Exercise aim:
Can you write out again the items starting at the line that contains "The width and height of the screenshot is (382, 298)." and ending at the last item, both included and with their requests, but with every coordinate in the answers shifted up by 69?

— Start —

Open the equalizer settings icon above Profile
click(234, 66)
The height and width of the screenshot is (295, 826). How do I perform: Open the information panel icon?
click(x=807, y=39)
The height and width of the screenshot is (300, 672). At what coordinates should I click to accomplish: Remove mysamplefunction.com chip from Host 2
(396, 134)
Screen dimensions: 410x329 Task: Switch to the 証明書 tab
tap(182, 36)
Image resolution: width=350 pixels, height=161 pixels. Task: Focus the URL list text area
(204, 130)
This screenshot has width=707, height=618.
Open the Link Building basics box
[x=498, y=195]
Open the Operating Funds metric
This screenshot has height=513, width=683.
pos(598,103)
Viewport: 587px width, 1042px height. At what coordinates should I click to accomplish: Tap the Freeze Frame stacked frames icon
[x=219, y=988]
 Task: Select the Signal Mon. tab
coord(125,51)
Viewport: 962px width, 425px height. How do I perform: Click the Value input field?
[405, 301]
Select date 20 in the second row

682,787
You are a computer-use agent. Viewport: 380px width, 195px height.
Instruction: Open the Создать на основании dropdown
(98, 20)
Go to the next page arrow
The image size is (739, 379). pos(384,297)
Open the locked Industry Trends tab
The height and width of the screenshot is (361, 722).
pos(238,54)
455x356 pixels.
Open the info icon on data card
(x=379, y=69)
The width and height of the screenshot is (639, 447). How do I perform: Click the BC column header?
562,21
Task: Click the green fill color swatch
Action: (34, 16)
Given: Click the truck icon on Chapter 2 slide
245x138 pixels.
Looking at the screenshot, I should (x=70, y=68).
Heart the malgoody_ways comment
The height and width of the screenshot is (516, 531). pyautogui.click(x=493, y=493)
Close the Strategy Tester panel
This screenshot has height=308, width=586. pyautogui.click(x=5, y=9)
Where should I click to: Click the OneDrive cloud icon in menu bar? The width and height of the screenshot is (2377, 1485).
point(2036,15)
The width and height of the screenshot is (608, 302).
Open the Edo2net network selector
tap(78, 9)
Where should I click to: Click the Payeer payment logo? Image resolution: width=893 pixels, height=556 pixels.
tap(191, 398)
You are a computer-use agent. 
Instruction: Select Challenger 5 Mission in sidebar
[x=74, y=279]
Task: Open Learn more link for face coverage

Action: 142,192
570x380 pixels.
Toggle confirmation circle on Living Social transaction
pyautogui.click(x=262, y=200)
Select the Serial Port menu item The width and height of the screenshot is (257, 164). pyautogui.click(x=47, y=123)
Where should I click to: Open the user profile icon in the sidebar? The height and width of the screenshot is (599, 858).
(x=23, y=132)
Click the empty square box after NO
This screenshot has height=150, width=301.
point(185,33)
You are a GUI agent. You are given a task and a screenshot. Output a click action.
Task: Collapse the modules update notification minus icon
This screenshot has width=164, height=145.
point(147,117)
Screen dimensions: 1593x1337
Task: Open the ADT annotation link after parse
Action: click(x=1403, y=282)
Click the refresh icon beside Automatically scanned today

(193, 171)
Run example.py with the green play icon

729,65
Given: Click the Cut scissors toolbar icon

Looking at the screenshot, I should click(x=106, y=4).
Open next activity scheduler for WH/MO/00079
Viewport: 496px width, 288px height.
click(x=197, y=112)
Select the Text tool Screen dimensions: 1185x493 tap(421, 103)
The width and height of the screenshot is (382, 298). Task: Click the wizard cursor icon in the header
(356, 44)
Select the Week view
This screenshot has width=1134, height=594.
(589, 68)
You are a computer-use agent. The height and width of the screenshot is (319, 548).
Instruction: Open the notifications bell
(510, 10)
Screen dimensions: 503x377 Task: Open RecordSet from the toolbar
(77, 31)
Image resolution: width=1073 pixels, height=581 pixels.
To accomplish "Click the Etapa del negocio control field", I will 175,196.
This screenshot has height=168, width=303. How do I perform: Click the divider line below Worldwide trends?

— End —

Answer to the problem:
The width and height of the screenshot is (382, 298). Task: Click the wizard cursor icon in the header
(425, 113)
Select the Week view
This screenshot has width=1134, height=594.
(658, 137)
You are a computer-use agent. The height and width of the screenshot is (319, 548).
Instruction: Open the notifications bell
(579, 79)
Screen dimensions: 503x377 Task: Open RecordSet from the toolbar
(146, 100)
Image resolution: width=1073 pixels, height=581 pixels.
To accomplish "Click the Etapa del negocio control field", I will 244,265.
This screenshot has height=168, width=303. How do I perform: Click the divider line below Worldwide trends?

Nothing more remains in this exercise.